Graduates from 18 primary schools (up to Grade 8) can continue their education in Grades 9 and 10 at Simbai High School. In 2017, 5 out of 56 students from the local primary school made the leap to high school. Of the 200 tenth graders, only 18 students have passed the exam. Some of this bad reputation is explained by the lack of teachers being present to prepare the students for their final exam because of the 2017 General Elections.
Road Access for Simbai – A good or a bad thing?
Currently, the government is trying to connect the central highlands of Papua New Guinea through the Baiyer Valley via Simbai with the coastal town Madang. Michael Gena talked about this with one local: “I asked an elder about the road project from Simbai to Madang which hasn’t made it to Simbai yet. “What about building a road and trying to help yourself?“ They already have a road link, at least a section from decades past, which they could improve and reconnect to bring cars in and all that. But they are scared, they don’t like any road link he said. Because it brings trouble and raskols (criminals) to the village; they don’t like to have accidents or wide access to alcohol. They are good with the plane going in and going out. It’s more controllable. They are good with walking. But I thought, you take a risk, build a road and you can have access to other services. I was trying to talk him through but he said ‘We are good with what we have right now.’“
Being under one roof
Michael made another observation: “One of the other good things that I saw there was that they stay together in community, they respected the leaders.
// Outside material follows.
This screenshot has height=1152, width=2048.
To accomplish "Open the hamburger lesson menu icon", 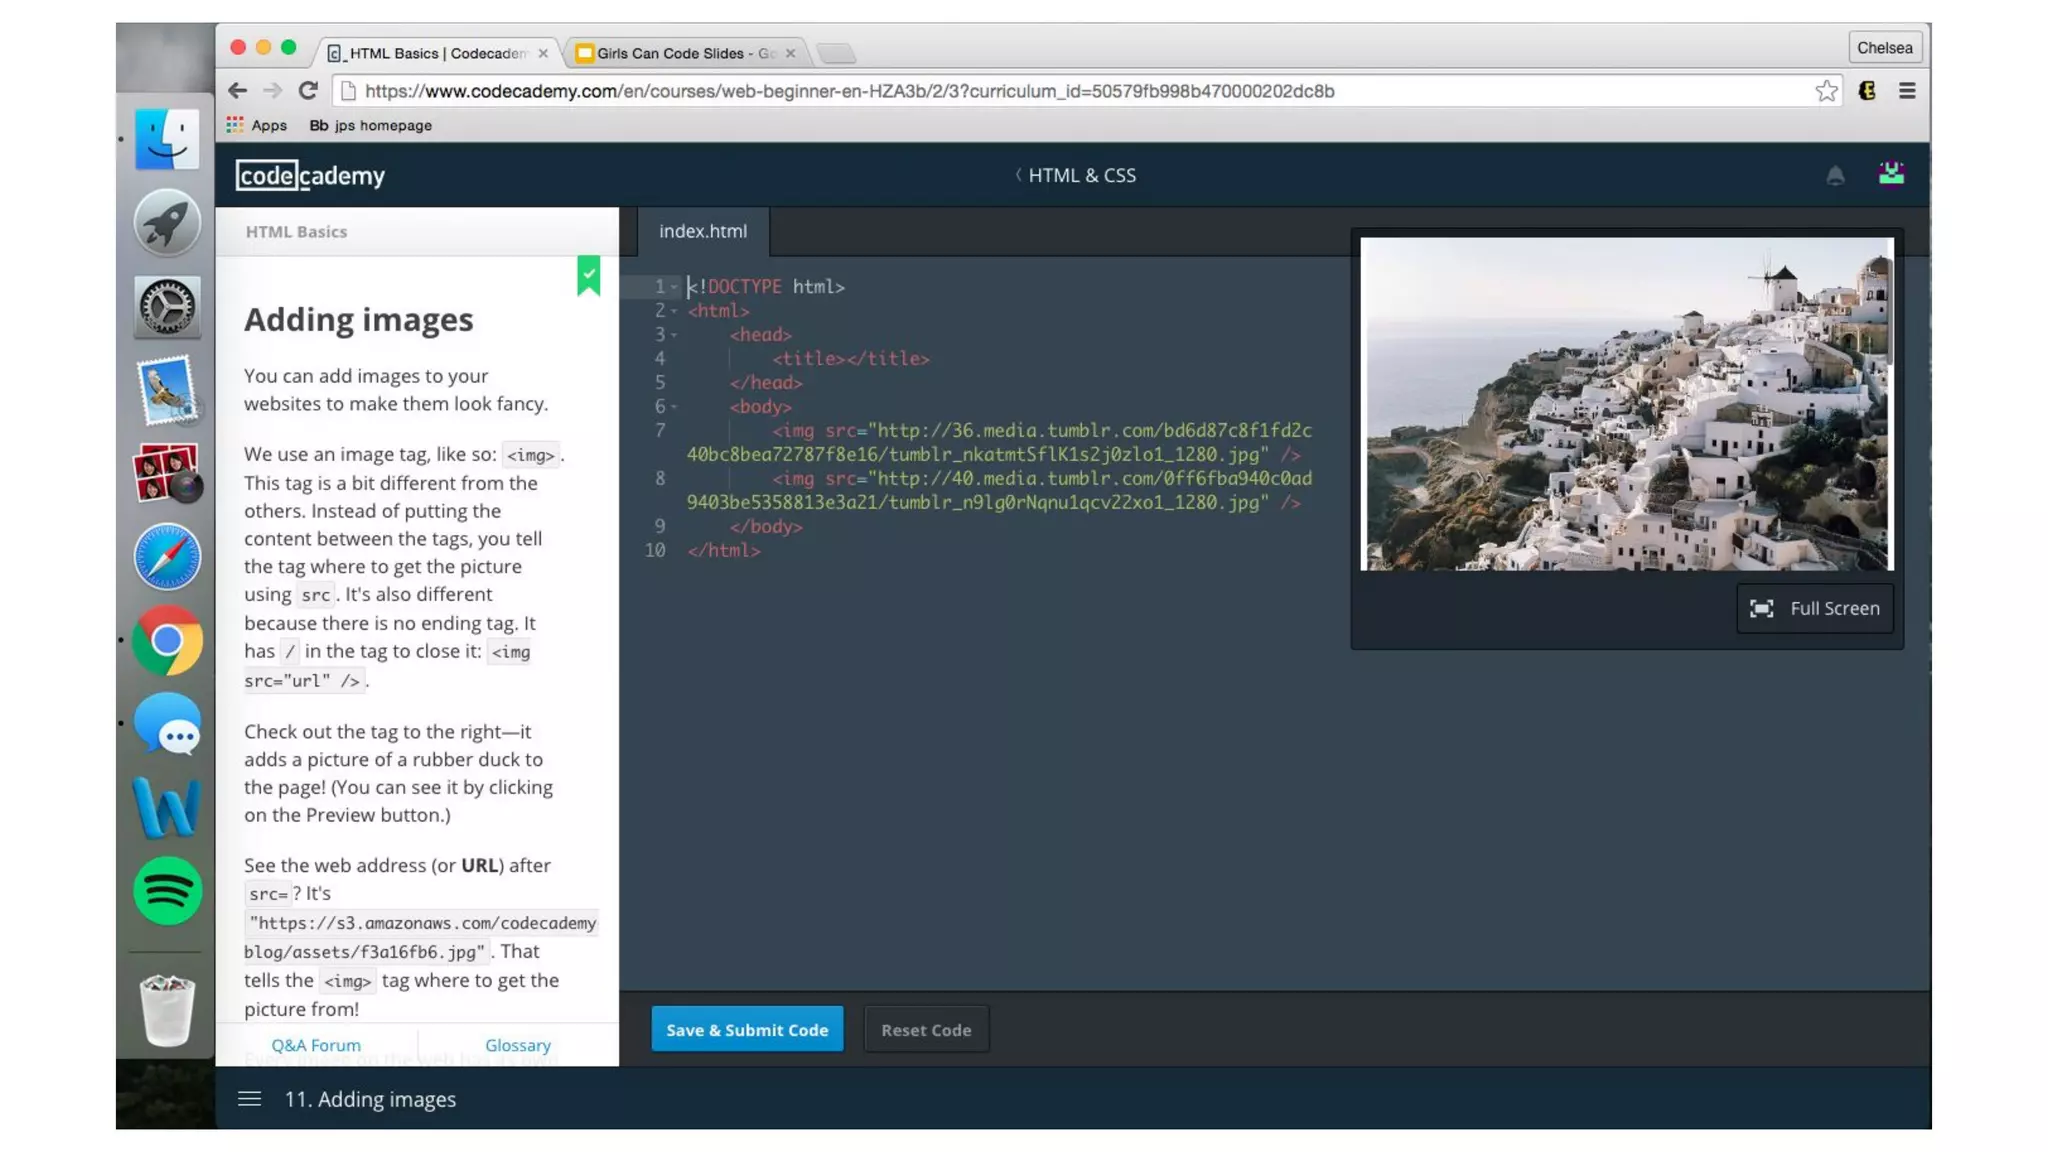I will 249,1099.
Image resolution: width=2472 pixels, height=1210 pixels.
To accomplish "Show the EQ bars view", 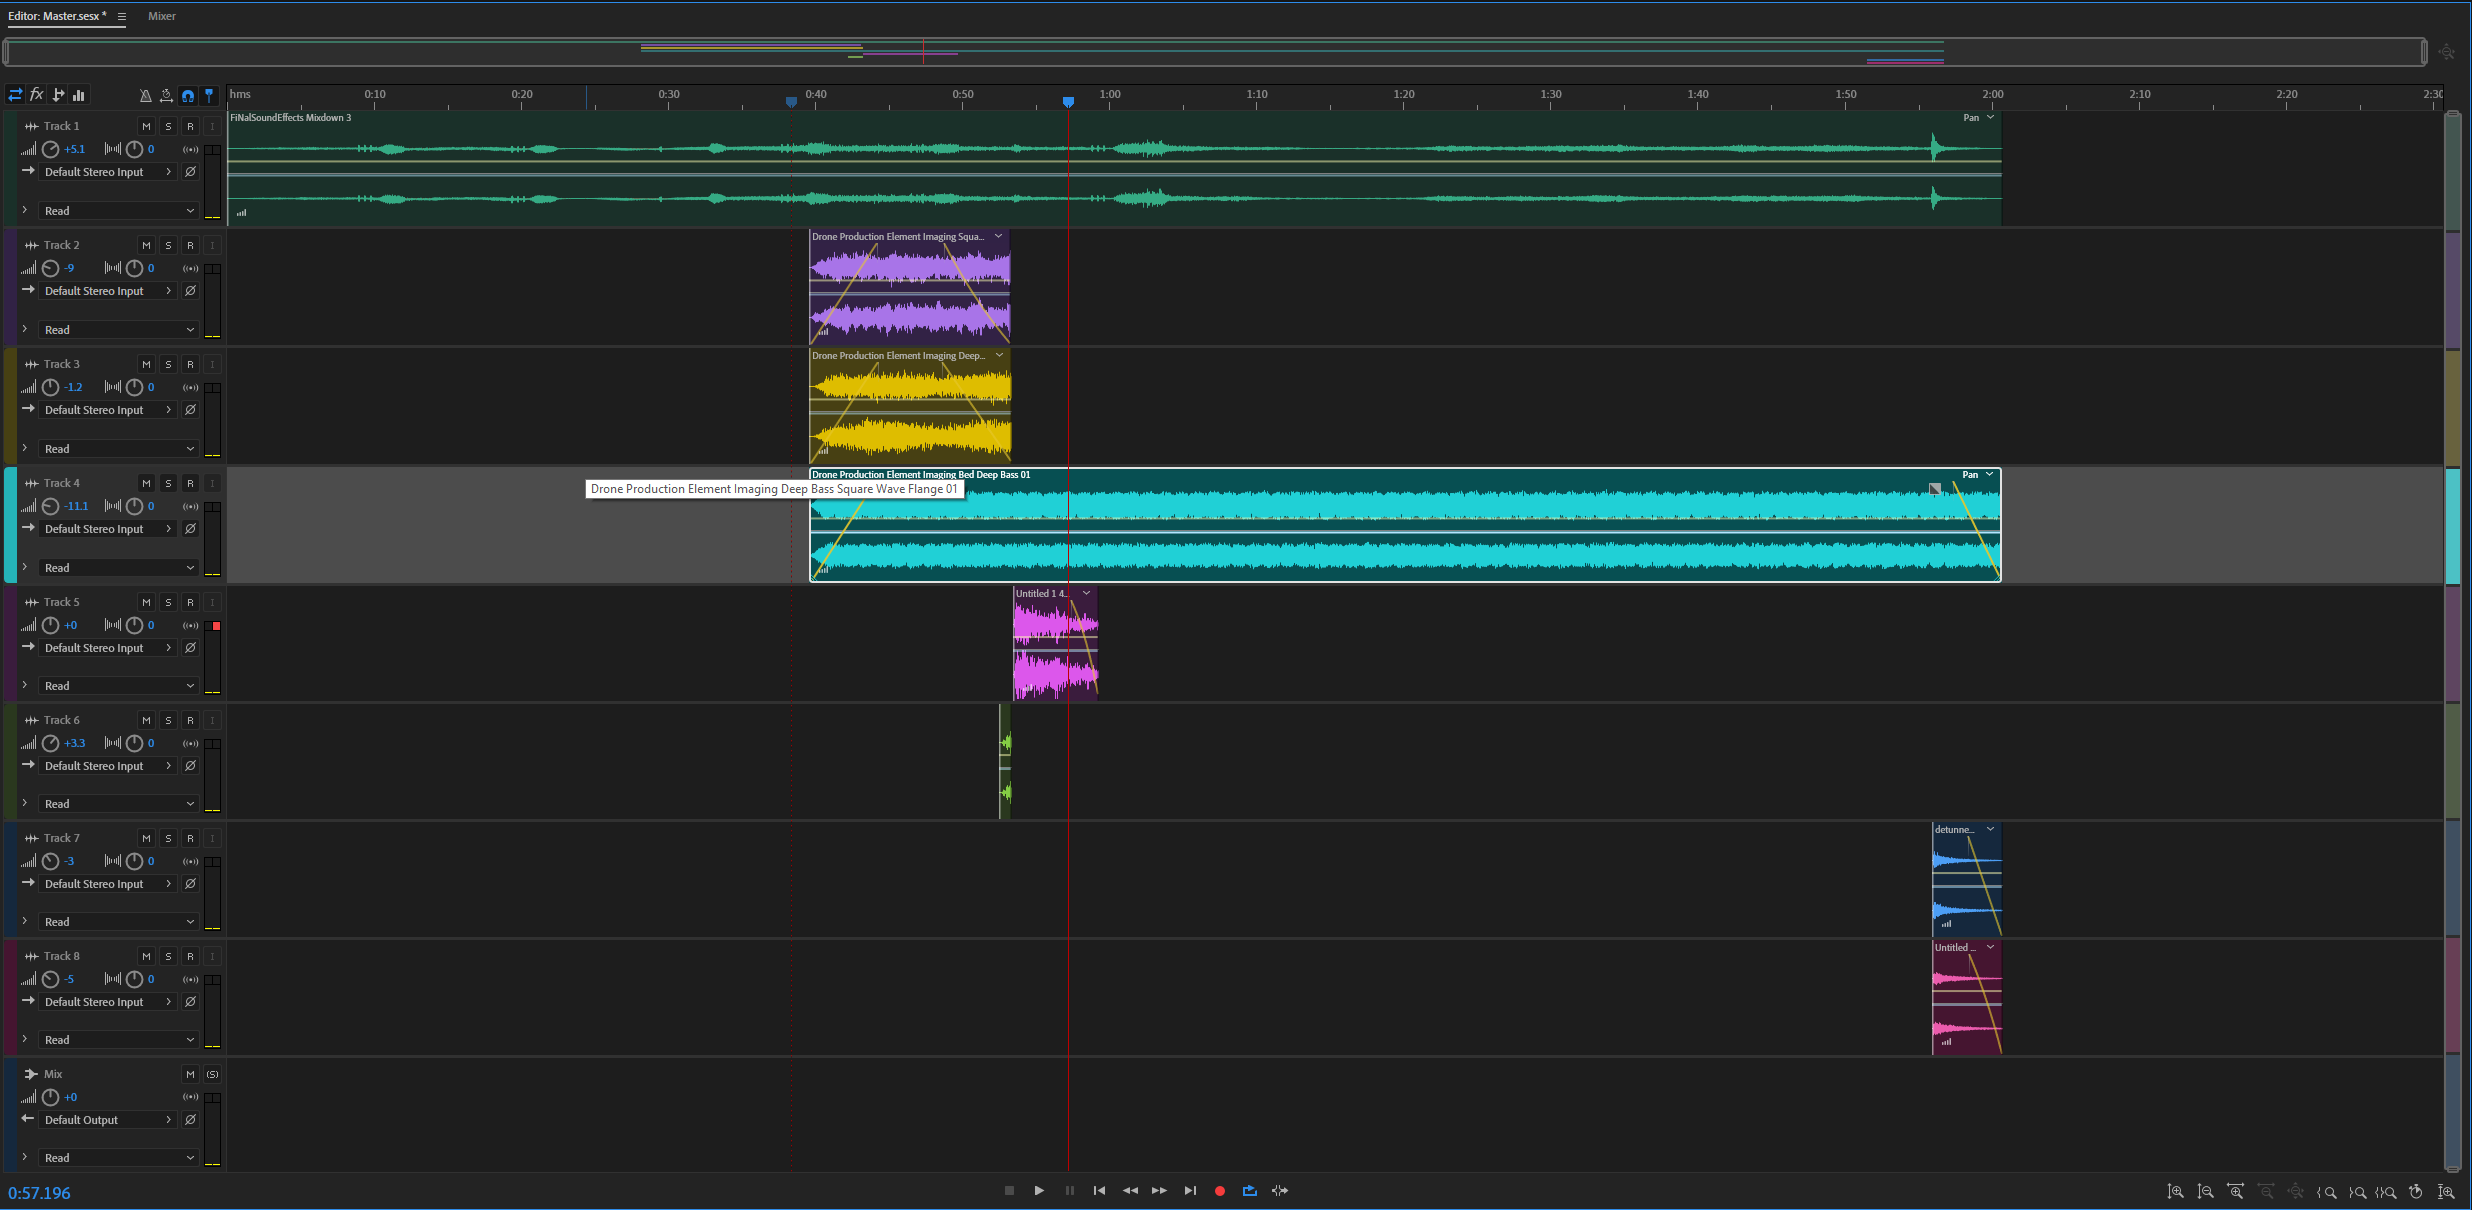I will coord(79,95).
They participated well in community and church organised activities and they were always under one roof. They work together and that is a good thing. Unlike us here , we only come together when there is a compensation or when there is trouble. But we are not always together in one. We do our own business, we do our own things. They stay together and that was a very good thing.“
Our hosts for the weekend were Reverend Lynn and Tony Fry from the UK, now teaching at the Anglican Vocational School. They opened their little village house for us to squeeze in, took us around the village and introduced us to several people.
They live a very basic life, do their cooking like their local neighbours in a haus kuk (kitchen), over the fire. This takes time. Time to talk, reflect on every day life, experiences and relationships. It was delicious! Banana pancakes for a late evening snack or crunchy bread for breakfast. Lynn shares, “Life is slow here, and slow is often where we find contentment. We learn to live with ourselves and be happy. I have the time to experiment with local foods, make bread and read as much as I like. Currently, we are loving pumpkin and sweet potato crisps.“
Michael was impressed to observe Lynn and Tony’s life style. “One of the things that was interesting and what fascinated me was Tony and his wife. They had that village haus kuk and they cooked on the fire. They tried to do some gardening and lived close with the people and that was really amazing. Because in town, we are in our own compound. We go out to the people but our life style is different because we have access to supermarkets and vegetables. But for Lynn and Tony living in the village and having a fire place and a river close by to do fishing was very different to living their life back in the UK. I think this is good and they learned it from the people. I think it won’t be difficult for them to propose on any development or what they want to do. They’ll be respected.“
We as MAF love to see isolated people physically and spiritually transformed in Christ’s name. We are pleased to observe that the life of communities like Simbai improve thanks to the dedication of missionaries living within the community. But also seeing the blessings of MAF’s flights in and out of communities like Simbai really making a difference for the rural communities, no matter if we are flying passengers, building materials, trade store goods or their cash crops to market.